=== What the task asks ===
Format every line of the data below as a JSON list of strings, one string per line, leaving out blank lines.
——
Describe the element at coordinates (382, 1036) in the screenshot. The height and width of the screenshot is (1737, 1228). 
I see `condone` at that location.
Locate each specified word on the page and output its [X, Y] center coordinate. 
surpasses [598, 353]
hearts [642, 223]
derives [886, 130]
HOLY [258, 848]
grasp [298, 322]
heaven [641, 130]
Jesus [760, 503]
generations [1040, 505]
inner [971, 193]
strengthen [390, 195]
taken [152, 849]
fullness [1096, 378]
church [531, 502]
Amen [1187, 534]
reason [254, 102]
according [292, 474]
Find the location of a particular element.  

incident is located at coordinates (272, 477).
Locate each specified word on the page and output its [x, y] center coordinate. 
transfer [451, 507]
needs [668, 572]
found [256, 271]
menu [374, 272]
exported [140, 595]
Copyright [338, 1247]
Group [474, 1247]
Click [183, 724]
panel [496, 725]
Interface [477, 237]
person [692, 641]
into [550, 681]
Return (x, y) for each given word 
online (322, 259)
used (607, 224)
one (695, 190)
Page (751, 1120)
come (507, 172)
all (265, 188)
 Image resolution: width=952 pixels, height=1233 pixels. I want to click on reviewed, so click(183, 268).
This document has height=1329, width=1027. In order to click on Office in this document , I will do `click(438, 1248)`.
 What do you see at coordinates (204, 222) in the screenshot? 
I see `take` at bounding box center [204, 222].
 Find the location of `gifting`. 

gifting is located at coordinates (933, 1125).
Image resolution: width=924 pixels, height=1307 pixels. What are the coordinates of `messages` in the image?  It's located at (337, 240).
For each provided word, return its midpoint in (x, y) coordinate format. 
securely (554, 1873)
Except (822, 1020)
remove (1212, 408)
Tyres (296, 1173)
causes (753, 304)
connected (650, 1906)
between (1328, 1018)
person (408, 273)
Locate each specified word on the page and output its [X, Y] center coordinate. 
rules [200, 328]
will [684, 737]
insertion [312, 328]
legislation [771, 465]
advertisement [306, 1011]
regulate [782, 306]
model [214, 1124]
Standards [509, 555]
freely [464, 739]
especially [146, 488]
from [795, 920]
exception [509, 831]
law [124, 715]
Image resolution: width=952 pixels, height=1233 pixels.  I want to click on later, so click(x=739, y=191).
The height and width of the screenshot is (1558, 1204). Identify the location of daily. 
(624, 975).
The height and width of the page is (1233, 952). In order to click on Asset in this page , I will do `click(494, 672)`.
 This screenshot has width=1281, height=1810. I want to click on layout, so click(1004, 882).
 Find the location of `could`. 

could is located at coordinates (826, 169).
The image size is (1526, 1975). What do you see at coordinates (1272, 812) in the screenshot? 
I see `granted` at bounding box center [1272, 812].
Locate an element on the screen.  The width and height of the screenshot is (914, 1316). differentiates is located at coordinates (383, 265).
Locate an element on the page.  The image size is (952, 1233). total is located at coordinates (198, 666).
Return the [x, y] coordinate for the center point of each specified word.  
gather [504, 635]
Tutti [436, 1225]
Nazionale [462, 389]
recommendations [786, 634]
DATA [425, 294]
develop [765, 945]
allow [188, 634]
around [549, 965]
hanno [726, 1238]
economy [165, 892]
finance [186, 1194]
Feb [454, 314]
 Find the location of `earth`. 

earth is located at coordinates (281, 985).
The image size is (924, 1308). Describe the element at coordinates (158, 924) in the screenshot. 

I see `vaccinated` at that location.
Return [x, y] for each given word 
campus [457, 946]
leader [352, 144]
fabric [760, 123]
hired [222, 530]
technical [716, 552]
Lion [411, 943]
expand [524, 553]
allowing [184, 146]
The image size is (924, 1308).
——
=== Exercise response ===
[
  "Describe the element at coordinates (382, 1036) in the screenshot. The height and width of the screenshot is (1737, 1228). ",
  "I see `condone` at that location.",
  "Locate each specified word on the page and output its [X, Y] center coordinate. ",
  "surpasses [598, 353]",
  "hearts [642, 223]",
  "derives [886, 130]",
  "HOLY [258, 848]",
  "grasp [298, 322]",
  "heaven [641, 130]",
  "Jesus [760, 503]",
  "generations [1040, 505]",
  "inner [971, 193]",
  "strengthen [390, 195]",
  "taken [152, 849]",
  "fullness [1096, 378]",
  "church [531, 502]",
  "Amen [1187, 534]",
  "reason [254, 102]",
  "according [292, 474]",
  "Find the location of a particular element.  ",
  "incident is located at coordinates (272, 477).",
  "Locate each specified word on the page and output its [x, y] center coordinate. ",
  "transfer [451, 507]",
  "needs [668, 572]",
  "found [256, 271]",
  "menu [374, 272]",
  "exported [140, 595]",
  "Copyright [338, 1247]",
  "Group [474, 1247]",
  "Click [183, 724]",
  "panel [496, 725]",
  "Interface [477, 237]",
  "person [692, 641]",
  "into [550, 681]",
  "Return (x, y) for each given word ",
  "online (322, 259)",
  "used (607, 224)",
  "one (695, 190)",
  "Page (751, 1120)",
  "come (507, 172)",
  "all (265, 188)",
  " Image resolution: width=952 pixels, height=1233 pixels. I want to click on reviewed, so click(183, 268).",
  "This document has height=1329, width=1027. In order to click on Office in this document , I will do `click(438, 1248)`.",
  " What do you see at coordinates (204, 222) in the screenshot? ",
  "I see `take` at bounding box center [204, 222].",
  " Find the location of `gifting`. ",
  "gifting is located at coordinates (933, 1125).",
  "Image resolution: width=924 pixels, height=1307 pixels. What are the coordinates of `messages` in the image?  It's located at (337, 240).",
  "For each provided word, return its midpoint in (x, y) coordinate format. ",
  "securely (554, 1873)",
  "Except (822, 1020)",
  "remove (1212, 408)",
  "Tyres (296, 1173)",
  "causes (753, 304)",
  "connected (650, 1906)",
  "between (1328, 1018)",
  "person (408, 273)",
  "Locate each specified word on the page and output its [X, Y] center coordinate. ",
  "rules [200, 328]",
  "will [684, 737]",
  "insertion [312, 328]",
  "legislation [771, 465]",
  "advertisement [306, 1011]",
  "regulate [782, 306]",
  "model [214, 1124]",
  "Standards [509, 555]",
  "freely [464, 739]",
  "especially [146, 488]",
  "from [795, 920]",
  "exception [509, 831]",
  "law [124, 715]",
  "Image resolution: width=952 pixels, height=1233 pixels.  I want to click on later, so click(x=739, y=191).",
  "The height and width of the screenshot is (1558, 1204). Identify the location of daily. ",
  "(624, 975).",
  "The height and width of the page is (1233, 952). In order to click on Asset in this page , I will do `click(494, 672)`.",
  " This screenshot has width=1281, height=1810. I want to click on layout, so click(1004, 882).",
  " Find the location of `could`. ",
  "could is located at coordinates (826, 169).",
  "The image size is (1526, 1975). What do you see at coordinates (1272, 812) in the screenshot? ",
  "I see `granted` at bounding box center [1272, 812].",
  "Locate an element on the screen.  The width and height of the screenshot is (914, 1316). differentiates is located at coordinates (383, 265).",
  "Locate an element on the page.  The image size is (952, 1233). total is located at coordinates (198, 666).",
  "Return the [x, y] coordinate for the center point of each specified word.  ",
  "gather [504, 635]",
  "Tutti [436, 1225]",
  "Nazionale [462, 389]",
  "recommendations [786, 634]",
  "DATA [425, 294]",
  "develop [765, 945]",
  "allow [188, 634]",
  "around [549, 965]",
  "hanno [726, 1238]",
  "economy [165, 892]",
  "finance [186, 1194]",
  "Feb [454, 314]",
  " Find the location of `earth`. ",
  "earth is located at coordinates (281, 985).",
  "The image size is (924, 1308). Describe the element at coordinates (158, 924) in the screenshot. ",
  "I see `vaccinated` at that location.",
  "Return [x, y] for each given word ",
  "campus [457, 946]",
  "leader [352, 144]",
  "fabric [760, 123]",
  "hired [222, 530]",
  "technical [716, 552]",
  "Lion [411, 943]",
  "expand [524, 553]",
  "allowing [184, 146]",
  "The image size is (924, 1308)."
]